→ Data on locating words and elements

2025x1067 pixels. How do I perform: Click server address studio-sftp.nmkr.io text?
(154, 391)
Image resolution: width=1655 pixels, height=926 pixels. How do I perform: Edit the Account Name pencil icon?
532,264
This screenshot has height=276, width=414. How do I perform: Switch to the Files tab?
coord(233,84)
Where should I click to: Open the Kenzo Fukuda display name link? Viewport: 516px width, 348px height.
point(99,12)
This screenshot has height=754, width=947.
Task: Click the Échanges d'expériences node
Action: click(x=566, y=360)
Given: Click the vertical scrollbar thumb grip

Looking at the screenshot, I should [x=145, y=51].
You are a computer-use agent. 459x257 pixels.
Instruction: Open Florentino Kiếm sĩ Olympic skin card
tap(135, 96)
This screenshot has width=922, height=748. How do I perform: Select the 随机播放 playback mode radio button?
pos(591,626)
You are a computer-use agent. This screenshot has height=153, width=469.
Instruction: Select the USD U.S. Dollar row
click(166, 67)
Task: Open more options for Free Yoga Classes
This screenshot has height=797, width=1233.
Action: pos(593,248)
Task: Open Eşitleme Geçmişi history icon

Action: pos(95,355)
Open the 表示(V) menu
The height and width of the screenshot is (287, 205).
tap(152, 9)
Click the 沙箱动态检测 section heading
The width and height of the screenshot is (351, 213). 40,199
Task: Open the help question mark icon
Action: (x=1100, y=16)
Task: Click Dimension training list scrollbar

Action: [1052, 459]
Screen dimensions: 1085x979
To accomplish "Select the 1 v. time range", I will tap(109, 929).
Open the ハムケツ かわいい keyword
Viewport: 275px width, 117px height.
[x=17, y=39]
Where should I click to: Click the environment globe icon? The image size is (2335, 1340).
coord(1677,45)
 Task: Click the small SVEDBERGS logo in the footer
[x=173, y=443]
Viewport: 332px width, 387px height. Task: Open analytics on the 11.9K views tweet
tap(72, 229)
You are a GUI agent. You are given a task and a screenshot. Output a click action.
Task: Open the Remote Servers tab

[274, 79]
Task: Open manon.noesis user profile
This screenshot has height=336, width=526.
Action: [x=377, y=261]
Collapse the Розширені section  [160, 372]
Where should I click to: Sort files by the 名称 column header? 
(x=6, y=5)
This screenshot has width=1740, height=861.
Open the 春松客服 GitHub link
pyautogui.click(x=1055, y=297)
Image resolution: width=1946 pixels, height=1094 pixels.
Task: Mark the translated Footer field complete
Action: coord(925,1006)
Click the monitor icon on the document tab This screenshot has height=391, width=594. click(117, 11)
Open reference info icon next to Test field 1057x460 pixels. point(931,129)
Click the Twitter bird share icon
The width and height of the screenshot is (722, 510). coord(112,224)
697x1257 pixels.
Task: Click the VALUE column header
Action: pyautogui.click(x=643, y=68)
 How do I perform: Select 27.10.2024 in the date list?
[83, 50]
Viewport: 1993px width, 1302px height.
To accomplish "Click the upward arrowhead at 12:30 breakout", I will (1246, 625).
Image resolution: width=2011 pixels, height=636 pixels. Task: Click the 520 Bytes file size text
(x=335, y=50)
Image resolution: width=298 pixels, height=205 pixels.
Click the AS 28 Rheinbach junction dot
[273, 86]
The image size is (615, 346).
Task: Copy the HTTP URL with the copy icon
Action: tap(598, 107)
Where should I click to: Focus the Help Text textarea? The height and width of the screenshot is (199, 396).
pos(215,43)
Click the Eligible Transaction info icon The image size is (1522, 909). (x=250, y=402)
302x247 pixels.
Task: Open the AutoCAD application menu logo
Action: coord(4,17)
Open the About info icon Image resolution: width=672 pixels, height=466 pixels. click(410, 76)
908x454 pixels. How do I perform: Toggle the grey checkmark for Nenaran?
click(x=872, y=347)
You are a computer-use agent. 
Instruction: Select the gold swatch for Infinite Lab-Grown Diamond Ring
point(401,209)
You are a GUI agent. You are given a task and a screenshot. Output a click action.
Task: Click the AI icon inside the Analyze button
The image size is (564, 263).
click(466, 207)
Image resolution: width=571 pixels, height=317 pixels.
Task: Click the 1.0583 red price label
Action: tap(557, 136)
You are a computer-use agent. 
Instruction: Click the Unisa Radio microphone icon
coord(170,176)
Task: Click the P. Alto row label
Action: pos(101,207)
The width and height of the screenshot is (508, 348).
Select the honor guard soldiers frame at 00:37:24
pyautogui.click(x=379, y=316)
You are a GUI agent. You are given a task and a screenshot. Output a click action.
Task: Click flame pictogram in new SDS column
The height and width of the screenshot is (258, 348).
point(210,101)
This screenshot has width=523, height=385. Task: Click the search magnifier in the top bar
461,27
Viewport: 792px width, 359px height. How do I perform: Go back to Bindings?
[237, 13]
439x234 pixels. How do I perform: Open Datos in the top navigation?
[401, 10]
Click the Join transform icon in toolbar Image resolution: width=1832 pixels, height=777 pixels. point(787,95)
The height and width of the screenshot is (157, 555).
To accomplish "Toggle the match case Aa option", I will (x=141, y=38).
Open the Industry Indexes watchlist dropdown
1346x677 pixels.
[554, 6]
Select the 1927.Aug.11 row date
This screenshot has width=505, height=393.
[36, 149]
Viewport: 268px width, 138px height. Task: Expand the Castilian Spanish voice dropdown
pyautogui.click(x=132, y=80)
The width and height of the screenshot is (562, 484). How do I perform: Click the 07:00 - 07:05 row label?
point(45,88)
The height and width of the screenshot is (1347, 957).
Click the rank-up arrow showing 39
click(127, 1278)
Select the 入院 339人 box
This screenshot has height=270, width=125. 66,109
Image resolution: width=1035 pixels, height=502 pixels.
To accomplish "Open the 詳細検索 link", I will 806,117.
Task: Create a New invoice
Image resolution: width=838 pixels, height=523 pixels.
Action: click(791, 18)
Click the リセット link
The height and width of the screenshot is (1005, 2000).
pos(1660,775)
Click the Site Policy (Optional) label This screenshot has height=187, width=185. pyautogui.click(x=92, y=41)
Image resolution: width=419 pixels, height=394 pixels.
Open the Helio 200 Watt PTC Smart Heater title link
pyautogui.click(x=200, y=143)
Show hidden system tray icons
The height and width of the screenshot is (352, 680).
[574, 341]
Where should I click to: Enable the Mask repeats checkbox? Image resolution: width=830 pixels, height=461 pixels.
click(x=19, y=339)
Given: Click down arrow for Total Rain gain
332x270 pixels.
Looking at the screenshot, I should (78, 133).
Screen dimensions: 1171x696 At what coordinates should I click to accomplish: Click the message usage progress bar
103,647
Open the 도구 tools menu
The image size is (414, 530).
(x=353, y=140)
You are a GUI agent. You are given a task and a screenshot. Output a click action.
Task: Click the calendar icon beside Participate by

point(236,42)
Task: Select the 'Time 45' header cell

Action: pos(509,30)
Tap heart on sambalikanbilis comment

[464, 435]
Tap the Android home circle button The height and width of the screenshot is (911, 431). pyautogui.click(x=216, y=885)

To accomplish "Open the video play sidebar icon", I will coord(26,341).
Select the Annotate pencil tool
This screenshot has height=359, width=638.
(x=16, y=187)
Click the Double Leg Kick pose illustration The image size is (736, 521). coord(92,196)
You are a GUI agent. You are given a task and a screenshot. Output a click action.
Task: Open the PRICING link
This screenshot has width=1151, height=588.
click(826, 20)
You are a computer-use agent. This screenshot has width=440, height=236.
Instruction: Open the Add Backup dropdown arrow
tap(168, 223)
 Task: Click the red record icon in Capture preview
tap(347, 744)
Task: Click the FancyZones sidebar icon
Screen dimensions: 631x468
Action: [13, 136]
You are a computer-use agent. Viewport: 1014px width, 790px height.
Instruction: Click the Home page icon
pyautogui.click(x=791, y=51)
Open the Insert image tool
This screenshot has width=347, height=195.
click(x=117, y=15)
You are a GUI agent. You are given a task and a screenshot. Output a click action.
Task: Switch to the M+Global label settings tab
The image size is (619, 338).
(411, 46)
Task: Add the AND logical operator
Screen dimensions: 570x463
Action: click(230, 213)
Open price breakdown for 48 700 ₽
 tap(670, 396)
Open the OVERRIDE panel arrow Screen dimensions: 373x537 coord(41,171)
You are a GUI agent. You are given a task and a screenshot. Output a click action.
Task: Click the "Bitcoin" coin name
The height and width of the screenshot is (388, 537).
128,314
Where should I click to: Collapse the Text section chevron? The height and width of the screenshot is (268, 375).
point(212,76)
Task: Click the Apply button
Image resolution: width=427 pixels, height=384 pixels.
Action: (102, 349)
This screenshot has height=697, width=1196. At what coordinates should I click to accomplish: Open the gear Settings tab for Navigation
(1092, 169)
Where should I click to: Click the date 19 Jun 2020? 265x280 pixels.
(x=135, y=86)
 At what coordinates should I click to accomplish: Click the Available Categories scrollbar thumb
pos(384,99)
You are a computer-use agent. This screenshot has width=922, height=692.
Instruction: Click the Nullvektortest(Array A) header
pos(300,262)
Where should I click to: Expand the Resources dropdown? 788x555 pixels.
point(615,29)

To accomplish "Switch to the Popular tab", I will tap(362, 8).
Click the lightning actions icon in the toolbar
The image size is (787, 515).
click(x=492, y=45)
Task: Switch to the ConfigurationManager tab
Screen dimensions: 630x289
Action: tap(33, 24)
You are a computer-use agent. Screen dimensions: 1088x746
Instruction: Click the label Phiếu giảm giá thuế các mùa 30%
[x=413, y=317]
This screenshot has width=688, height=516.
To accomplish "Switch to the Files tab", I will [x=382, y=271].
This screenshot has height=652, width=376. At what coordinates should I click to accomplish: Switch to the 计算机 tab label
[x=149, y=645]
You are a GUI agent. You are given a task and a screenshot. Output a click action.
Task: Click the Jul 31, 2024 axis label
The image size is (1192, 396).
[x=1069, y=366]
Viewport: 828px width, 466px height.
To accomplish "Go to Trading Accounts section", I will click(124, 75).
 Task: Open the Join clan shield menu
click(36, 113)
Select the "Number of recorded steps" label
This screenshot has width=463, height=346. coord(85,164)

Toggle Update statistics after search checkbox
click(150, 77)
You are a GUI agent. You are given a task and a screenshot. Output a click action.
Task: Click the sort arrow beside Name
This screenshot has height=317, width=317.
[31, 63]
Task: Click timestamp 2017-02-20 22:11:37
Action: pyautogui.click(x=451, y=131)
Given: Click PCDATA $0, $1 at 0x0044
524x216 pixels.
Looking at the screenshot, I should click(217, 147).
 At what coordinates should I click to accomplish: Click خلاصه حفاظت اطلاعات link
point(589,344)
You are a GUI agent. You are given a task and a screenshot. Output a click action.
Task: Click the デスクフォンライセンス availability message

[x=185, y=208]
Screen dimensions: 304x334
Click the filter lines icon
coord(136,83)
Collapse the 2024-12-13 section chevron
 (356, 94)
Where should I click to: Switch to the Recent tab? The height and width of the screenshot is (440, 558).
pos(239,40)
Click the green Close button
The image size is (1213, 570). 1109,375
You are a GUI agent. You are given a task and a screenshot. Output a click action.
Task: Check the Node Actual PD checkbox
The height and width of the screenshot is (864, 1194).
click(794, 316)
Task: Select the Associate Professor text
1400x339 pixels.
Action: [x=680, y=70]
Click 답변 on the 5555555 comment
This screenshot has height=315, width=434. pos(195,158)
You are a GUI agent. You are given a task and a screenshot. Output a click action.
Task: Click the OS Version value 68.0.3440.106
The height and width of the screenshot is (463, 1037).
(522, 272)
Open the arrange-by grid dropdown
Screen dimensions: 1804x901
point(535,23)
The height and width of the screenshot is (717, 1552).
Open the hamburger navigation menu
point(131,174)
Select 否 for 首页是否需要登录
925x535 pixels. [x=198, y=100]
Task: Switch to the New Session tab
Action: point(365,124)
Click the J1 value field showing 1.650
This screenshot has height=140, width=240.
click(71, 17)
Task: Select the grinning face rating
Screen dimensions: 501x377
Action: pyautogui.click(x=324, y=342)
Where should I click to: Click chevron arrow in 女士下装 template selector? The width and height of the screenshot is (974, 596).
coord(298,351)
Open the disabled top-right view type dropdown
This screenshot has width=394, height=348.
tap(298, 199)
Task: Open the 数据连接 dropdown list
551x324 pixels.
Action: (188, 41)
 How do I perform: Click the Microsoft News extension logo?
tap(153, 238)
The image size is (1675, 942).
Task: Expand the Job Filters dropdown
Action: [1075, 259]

→ Instructions for the task
Put the lines of the data above into a JSON list of strings, one string per line and no blank lines. Start at the line containing "Categories scrollbar thumb" and stop after the line containing "[x=1069, y=366]".

→ Written solution
[
  " At what coordinates should I click to accomplish: Click the Available Categories scrollbar thumb",
  "pos(384,99)",
  "You are a computer-use agent. This screenshot has width=922, height=692.",
  "Instruction: Click the Nullvektortest(Array A) header",
  "pos(300,262)",
  "Where should I click to: Expand the Resources dropdown? 788x555 pixels.",
  "point(615,29)",
  "To accomplish \"Switch to the Popular tab\", I will tap(362, 8).",
  "Click the lightning actions icon in the toolbar",
  "The image size is (787, 515).",
  "click(x=492, y=45)",
  "Task: Switch to the ConfigurationManager tab",
  "Screen dimensions: 630x289",
  "Action: tap(33, 24)",
  "You are a computer-use agent. Screen dimensions: 1088x746",
  "Instruction: Click the label Phiếu giảm giá thuế các mùa 30%",
  "[x=413, y=317]",
  "This screenshot has width=688, height=516.",
  "To accomplish \"Switch to the Files tab\", I will [x=382, y=271].",
  "This screenshot has height=652, width=376. At what coordinates should I click to accomplish: Switch to the 计算机 tab label",
  "[x=149, y=645]",
  "You are a GUI agent. You are given a task and a screenshot. Output a click action.",
  "Task: Click the Jul 31, 2024 axis label",
  "The image size is (1192, 396).",
  "[x=1069, y=366]"
]